Working data Start Marker

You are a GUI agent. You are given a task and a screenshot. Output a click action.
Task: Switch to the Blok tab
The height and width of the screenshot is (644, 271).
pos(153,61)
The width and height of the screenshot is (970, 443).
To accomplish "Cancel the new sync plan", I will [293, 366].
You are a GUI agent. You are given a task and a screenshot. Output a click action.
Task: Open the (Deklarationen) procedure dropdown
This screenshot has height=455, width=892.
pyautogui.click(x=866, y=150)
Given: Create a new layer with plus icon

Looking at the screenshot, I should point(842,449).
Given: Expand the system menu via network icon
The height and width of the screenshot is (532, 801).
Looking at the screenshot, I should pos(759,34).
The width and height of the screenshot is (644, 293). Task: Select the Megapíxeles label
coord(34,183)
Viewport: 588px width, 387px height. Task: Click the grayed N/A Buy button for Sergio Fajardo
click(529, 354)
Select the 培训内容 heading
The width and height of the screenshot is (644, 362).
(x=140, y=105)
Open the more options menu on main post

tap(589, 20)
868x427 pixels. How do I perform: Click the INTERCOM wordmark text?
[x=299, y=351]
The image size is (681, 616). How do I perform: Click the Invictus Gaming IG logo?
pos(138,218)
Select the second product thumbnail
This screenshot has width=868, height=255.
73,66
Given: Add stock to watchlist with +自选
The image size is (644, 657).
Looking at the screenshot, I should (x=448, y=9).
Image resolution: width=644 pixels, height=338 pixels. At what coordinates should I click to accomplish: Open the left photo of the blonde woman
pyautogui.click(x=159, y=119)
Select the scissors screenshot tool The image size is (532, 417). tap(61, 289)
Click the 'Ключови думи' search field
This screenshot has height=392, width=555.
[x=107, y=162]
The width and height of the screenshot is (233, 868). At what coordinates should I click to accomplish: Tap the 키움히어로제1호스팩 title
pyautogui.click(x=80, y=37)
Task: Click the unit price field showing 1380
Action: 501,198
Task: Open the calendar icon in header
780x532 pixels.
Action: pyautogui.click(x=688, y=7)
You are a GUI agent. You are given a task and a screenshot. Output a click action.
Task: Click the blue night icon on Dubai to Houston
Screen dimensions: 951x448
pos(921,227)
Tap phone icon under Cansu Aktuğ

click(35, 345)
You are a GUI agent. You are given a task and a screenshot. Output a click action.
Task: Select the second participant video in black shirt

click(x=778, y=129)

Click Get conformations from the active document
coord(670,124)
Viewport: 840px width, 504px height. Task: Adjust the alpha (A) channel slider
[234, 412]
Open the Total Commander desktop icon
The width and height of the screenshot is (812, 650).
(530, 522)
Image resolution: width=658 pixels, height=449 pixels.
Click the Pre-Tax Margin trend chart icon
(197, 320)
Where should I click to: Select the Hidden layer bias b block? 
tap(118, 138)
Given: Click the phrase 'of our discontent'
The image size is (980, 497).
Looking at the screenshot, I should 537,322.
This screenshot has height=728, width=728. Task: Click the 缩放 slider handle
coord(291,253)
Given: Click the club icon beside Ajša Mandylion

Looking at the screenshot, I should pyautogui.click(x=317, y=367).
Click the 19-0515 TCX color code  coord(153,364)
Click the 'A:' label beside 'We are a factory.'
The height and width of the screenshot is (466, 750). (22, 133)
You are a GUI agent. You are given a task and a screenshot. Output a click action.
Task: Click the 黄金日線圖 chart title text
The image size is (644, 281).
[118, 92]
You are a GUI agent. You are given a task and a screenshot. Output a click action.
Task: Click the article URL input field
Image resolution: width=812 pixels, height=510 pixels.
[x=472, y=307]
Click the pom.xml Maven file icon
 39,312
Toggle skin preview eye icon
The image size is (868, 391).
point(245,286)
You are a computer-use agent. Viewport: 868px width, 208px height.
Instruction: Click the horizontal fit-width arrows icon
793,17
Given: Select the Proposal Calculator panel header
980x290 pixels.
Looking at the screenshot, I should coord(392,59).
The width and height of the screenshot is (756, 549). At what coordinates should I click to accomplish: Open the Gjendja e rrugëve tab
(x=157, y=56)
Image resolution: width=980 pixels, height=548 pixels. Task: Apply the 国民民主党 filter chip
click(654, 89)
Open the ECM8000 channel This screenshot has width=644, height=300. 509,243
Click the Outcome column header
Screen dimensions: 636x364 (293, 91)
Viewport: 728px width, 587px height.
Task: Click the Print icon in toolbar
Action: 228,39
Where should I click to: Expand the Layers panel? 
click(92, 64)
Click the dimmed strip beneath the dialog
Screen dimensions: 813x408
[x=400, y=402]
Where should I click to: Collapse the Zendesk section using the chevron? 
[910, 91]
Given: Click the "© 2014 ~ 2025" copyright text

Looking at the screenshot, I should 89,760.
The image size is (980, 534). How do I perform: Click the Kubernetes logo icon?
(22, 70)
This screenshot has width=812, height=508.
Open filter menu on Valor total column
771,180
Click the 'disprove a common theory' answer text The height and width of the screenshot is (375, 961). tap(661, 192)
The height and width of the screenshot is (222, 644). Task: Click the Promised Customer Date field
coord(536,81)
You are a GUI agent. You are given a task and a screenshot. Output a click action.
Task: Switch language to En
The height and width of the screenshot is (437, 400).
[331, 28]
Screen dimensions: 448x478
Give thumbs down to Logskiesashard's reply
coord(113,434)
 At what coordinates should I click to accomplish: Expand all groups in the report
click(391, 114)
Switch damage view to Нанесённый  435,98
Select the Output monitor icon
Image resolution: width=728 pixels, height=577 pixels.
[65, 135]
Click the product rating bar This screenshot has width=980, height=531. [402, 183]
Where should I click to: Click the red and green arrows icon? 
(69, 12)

Working data End Marker

Problem to solve » Taking the entries above, please repeat each one exactly.

Exercise response »
You are a GUI agent. You are given a task and a screenshot. Output a click action.
Task: Switch to the Blok tab
The height and width of the screenshot is (644, 271).
pos(153,61)
The width and height of the screenshot is (970, 443).
To accomplish "Cancel the new sync plan", I will [293, 366].
You are a GUI agent. You are given a task and a screenshot. Output a click action.
Task: Open the (Deklarationen) procedure dropdown
This screenshot has height=455, width=892.
pyautogui.click(x=866, y=150)
Given: Create a new layer with plus icon

Looking at the screenshot, I should point(842,449).
Given: Expand the system menu via network icon
The height and width of the screenshot is (532, 801).
Looking at the screenshot, I should pos(759,34).
The width and height of the screenshot is (644, 293). Task: Select the Megapíxeles label
coord(34,183)
Viewport: 588px width, 387px height. Task: Click the grayed N/A Buy button for Sergio Fajardo
click(529, 354)
Select the 培训内容 heading
The width and height of the screenshot is (644, 362).
(x=140, y=105)
Open the more options menu on main post

tap(589, 20)
868x427 pixels. How do I perform: Click the INTERCOM wordmark text?
[x=299, y=351]
The image size is (681, 616). How do I perform: Click the Invictus Gaming IG logo?
pos(138,218)
Select the second product thumbnail
This screenshot has width=868, height=255.
73,66
Given: Add stock to watchlist with +自选
The image size is (644, 657).
Looking at the screenshot, I should (x=448, y=9).
Image resolution: width=644 pixels, height=338 pixels. At what coordinates should I click to accomplish: Open the left photo of the blonde woman
pyautogui.click(x=159, y=119)
Select the scissors screenshot tool The image size is (532, 417). tap(61, 289)
Click the 'Ключови думи' search field
This screenshot has height=392, width=555.
[x=107, y=162]
The width and height of the screenshot is (233, 868). At what coordinates should I click to accomplish: Tap the 키움히어로제1호스팩 title
pyautogui.click(x=80, y=37)
Task: Click the unit price field showing 1380
Action: 501,198
Task: Open the calendar icon in header
780x532 pixels.
Action: pyautogui.click(x=688, y=7)
You are a GUI agent. You are given a task and a screenshot. Output a click action.
Task: Click the blue night icon on Dubai to Houston
Screen dimensions: 951x448
pos(921,227)
Tap phone icon under Cansu Aktuğ

click(35, 345)
You are a GUI agent. You are given a task and a screenshot. Output a click action.
Task: Select the second participant video in black shirt

click(x=778, y=129)

Click Get conformations from the active document
coord(670,124)
Viewport: 840px width, 504px height. Task: Adjust the alpha (A) channel slider
[234, 412]
Open the Total Commander desktop icon
The width and height of the screenshot is (812, 650).
(530, 522)
Image resolution: width=658 pixels, height=449 pixels.
Click the Pre-Tax Margin trend chart icon
(197, 320)
Where should I click to: Select the Hidden layer bias b block? 
tap(118, 138)
Given: Click the phrase 'of our discontent'
The image size is (980, 497).
Looking at the screenshot, I should 537,322.
This screenshot has height=728, width=728. Task: Click the 缩放 slider handle
coord(291,253)
Given: Click the club icon beside Ajša Mandylion

Looking at the screenshot, I should pyautogui.click(x=317, y=367).
Click the 19-0515 TCX color code  coord(153,364)
Click the 'A:' label beside 'We are a factory.'
The height and width of the screenshot is (466, 750). (22, 133)
You are a GUI agent. You are given a task and a screenshot. Output a click action.
Task: Click the 黄金日線圖 chart title text
The image size is (644, 281).
[118, 92]
You are a GUI agent. You are given a task and a screenshot. Output a click action.
Task: Click the article URL input field
Image resolution: width=812 pixels, height=510 pixels.
[x=472, y=307]
Click the pom.xml Maven file icon
 39,312
Toggle skin preview eye icon
The image size is (868, 391).
point(245,286)
You are a computer-use agent. Viewport: 868px width, 208px height.
Instruction: Click the horizontal fit-width arrows icon
793,17
Given: Select the Proposal Calculator panel header
980x290 pixels.
Looking at the screenshot, I should coord(392,59).
The width and height of the screenshot is (756, 549). At what coordinates should I click to accomplish: Open the Gjendja e rrugëve tab
(x=157, y=56)
Image resolution: width=980 pixels, height=548 pixels. Task: Apply the 国民民主党 filter chip
click(654, 89)
Open the ECM8000 channel This screenshot has width=644, height=300. 509,243
Click the Outcome column header
Screen dimensions: 636x364 (293, 91)
Viewport: 728px width, 587px height.
Task: Click the Print icon in toolbar
Action: 228,39
Where should I click to: Expand the Layers panel? 
click(92, 64)
Click the dimmed strip beneath the dialog
Screen dimensions: 813x408
[x=400, y=402]
Where should I click to: Collapse the Zendesk section using the chevron? 
[910, 91]
Given: Click the "© 2014 ~ 2025" copyright text

Looking at the screenshot, I should 89,760.
The image size is (980, 534). How do I perform: Click the Kubernetes logo icon?
(22, 70)
This screenshot has width=812, height=508.
Open filter menu on Valor total column
771,180
Click the 'disprove a common theory' answer text The height and width of the screenshot is (375, 961). tap(661, 192)
The height and width of the screenshot is (222, 644). Task: Click the Promised Customer Date field
coord(536,81)
You are a GUI agent. You are given a task and a screenshot. Output a click action.
Task: Switch language to En
The height and width of the screenshot is (437, 400).
[331, 28]
Screen dimensions: 448x478
Give thumbs down to Logskiesashard's reply
coord(113,434)
 At what coordinates should I click to accomplish: Expand all groups in the report
click(391, 114)
Switch damage view to Нанесённый  435,98
Select the Output monitor icon
Image resolution: width=728 pixels, height=577 pixels.
[65, 135]
Click the product rating bar This screenshot has width=980, height=531. [402, 183]
Where should I click to: Click the red and green arrows icon? 
(69, 12)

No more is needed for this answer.